Nostalgia por 'Cuau'; su descubridor cuenta anécdotas de hace 25 años
En el torneo nacional de futbol Benito Juárez, Ángel Coca González entendió que Cuauhtémoc era para el América
CIUDAD DE MÉXICO.
El relato arranca en los primeros años de los 90, en el torneo nacional de futbol Benito Juárez. Sin entonces saberlo, Ángel Coca González, que de las categorías infantiles era el principal visor, conoció por primera vez a Cuauhtémoc Blanco: “un chavito introvertido, sin mucha conversación”, que era diferente a todos los de su edad.
“¡Ahora el cabrón es como un alma que lleva el diablo!”, agrega. “Se le quitó rápido la pena. La primera vez que supe de él fue en Buenavista, en los campos que están afuera de la delegación
Cuauhtémoc. Eran equipos Sub 17 que buscaban representar al Distrito Federal. Cuauhtémoc jugaba para Azcapotzalco. Me sorprendió su técnica individual, pero más su talento. Tenía buen físico, aunque estaba un poquito joroncho”.
Para Coca González, Blanco era de los pocos jugadores “que se divirtió jugando al futbol”.
“Tenía potencia, conducción de balón y algo muy importante: mentalidad. No le gustaba perder ni en las canicas. Era diferente. La satisfacción más grande es que, cuando llegó al América, se convirtió en un ejemplo a seguir”, sostiene.
Aunque antes, bien vale decir, el 10 de las Águilas y la Selección Mexicana, en los Mundiales de Francia 98, Corea-Japón 2002 y Sudáfrica
2010, pudo haber llegado a las fuerzas básicas del Guadalajara.
“La historia fue así: cuando Panchito Hernández (entonces presidente deportivo) no le quiso dar 800 o mil pesos, no recuerdo bien, para sus gastos, yo me acerqué a decirle: ‘si usted, señor Hernández, no le va a dar el dinero, yo le hablo al Zurdo (López) -que ya sabía de él- y me lo llevo a otro lado’.
“Ya le había dicho a Cuauhtémoc que si no lo querían en el América, lo querían en Chivas. Fue una amenaza, a final de cuentas, que yo le hice al señor Hernández. Si él me hubiera dicho: ‘Sí, llévatelo’, lo habría llevado”, recuerda.
En diciembre de 1992, con Miguel Ángel el Zurdo López como técnico, Blanco entró a jugar al Nou Camp de León con 19 años. Era, por entonces, uno de los juveniles más adelantados en las categorías inferiores del club.

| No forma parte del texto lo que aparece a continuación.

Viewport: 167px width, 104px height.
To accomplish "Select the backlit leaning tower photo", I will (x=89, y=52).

“Cuauhtémoc nació en el América. Llegó con 18 y se irá a los 43. Son 25 años de pura nostalgia. Por como es, seguro hará un partido con mucha dignidad. Es una persona con mucho amor propio. El talento no se compra, con eso se nace y no siempre es físico. Cuauhtémoc lo traía desde la mente”, subraya.

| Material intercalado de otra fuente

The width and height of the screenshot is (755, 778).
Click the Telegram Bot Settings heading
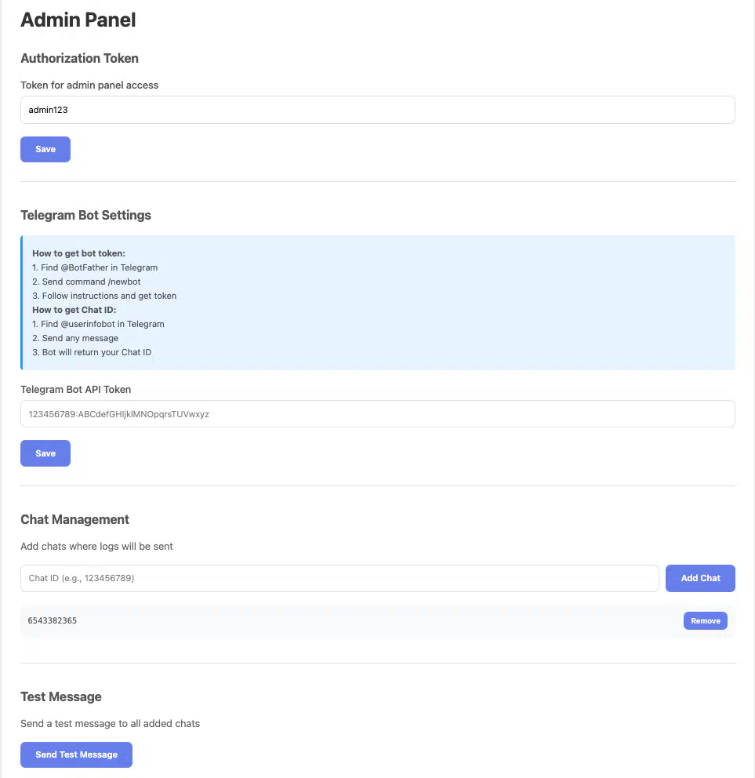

A partir de su debut, del dinero y la fama que empezó a ganar Blanco como jugador del América, Coca González pasó a ser un espectador desde su lugar de trabajo.
“Me apoyó mucho, siempre que pudo estuvo ahí. Lo poco o mucho que me dio nació de él. Le agradezco que siempre me haya apoyado, que hable tan bien de mí a pesar de los años. No sé si haya otro como él, tal vez con el paso del tiempo.
“La última vez que hablé con él fue sobre política. Le aconsejé que no se metiera en problemas, que recordara que estaba primero su vida y su seguridad que cualquier otra cosa. De eso tiene como mes y medio. Hasta ahora, no me han invitado a su despedida. Y no voy a ir, porque no suelo estar en las fiestas que no me invitan”, concluye.